Benjamin
Mee - We Bought A Zoo
Interview with
Benjamin Mee by Sean Lynch
Inspiration
for the film We Bought A
Zoo
We Bought A Zoo is
the amazing true story of a man who did the unthinkable and brought a
zoo back to life and his family closer together from acclaimed
filmmaker Cameron Crowe (Almost Famous, Jerry Maguire) and starring
Matt Damon (Contagion, True Grit), Scarlett Johansson (Iron Man 2, Vicky Cristina
Barcelona) and Thomas Haden Church (Easy A, Sideways).
It follows Benjamin Mee (Damon) is a Los Angeles newspaper columnist
and adventure writer who, as a single father, faces the challenges of
raising his two young children. Hoping that a fresh start and a new
life will restore their family spirit, Mee quits his job and buys an
old rural house outside the city with a unique bonus feature : a zoo
named the Rosemoor Animal Park.
Web Wombat Movies' Sean Lynch caught up with the real life Benjamin Mee
whose life is now finding a whole new meaning on the big screen...
Anyone who
has ever had a dinner party has stumbled across the "If a movie was
made of your life, who would play you?" conversation - what's it like
actually getting an answer to that question?
Amazingly, they asked my opinion and I
didn't expect them to at all. Fox called me and said "It looks like the
film is going ahead, a big Christmas release, any A-Lister will do it.
Pick anyone!".
And I didn't have a list at all, so I just asked all my friends to come
up with a few suggestions. Some of them said Hugh Grant... which...
wasn't great [Laughs].
Another was Ewan McGregor - and that sounded a bit more interesting!
Then someone said Matt Damon. Amazingly, no one suggested Sean Connery [Laughs]. So I
ended up suggesting Matt Damon just to shut them up, not really
thinking it would ever go through.
Then about five months later I was cleaning out a storm
drain, pouring rain, up to my armpit in this damn drain. Phone rang,
and it was someone who had pulled over on Sunset Blvd to tell me Matt
Damon had agreed to play me. I could not believe it, it was almost as
if the sun came out and I was on
Sunset Blvd for a second.
━━━━━━━━
Problem to work on:
Return everything in the Benjamin Mee interview from "Then about five" down to "for a second.", copied word for word. The lines that come next can be ignored.

Given material:
━━━━━━━━
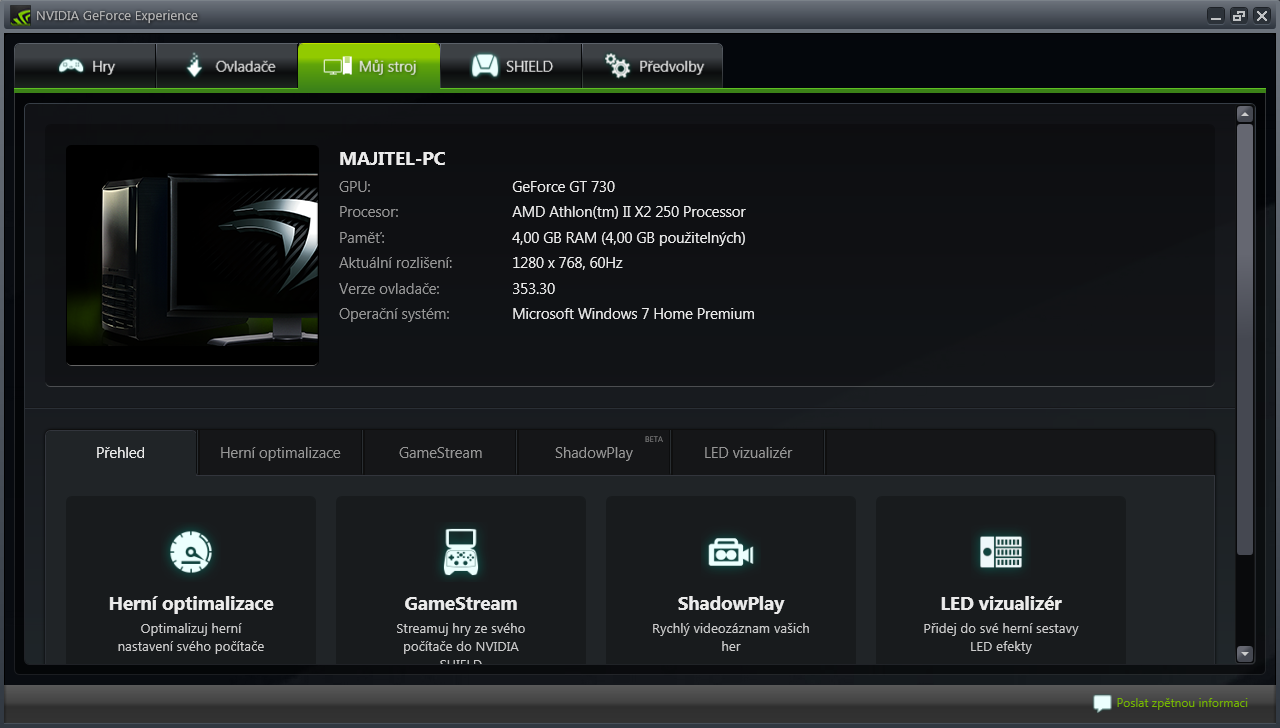Click the computer thumbnail image
This screenshot has width=1280, height=728.
click(x=192, y=255)
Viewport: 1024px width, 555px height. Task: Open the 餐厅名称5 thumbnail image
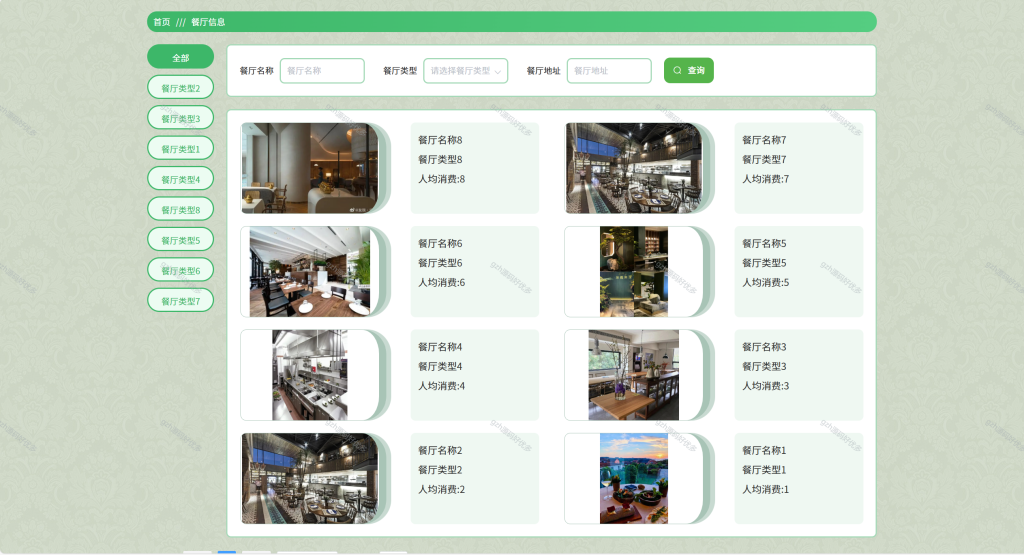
━━━━━━━━
Complete answer:
Then about five months later I was cleaning out a storm
drain, pouring rain, up to my armpit in this damn drain. Phone rang,
and it was someone who had pulled over on Sunset Blvd to tell me Matt
Damon had agreed to play me. I could not believe it, it was almost as
if the sun came out and I was on
Sunset Blvd for a second.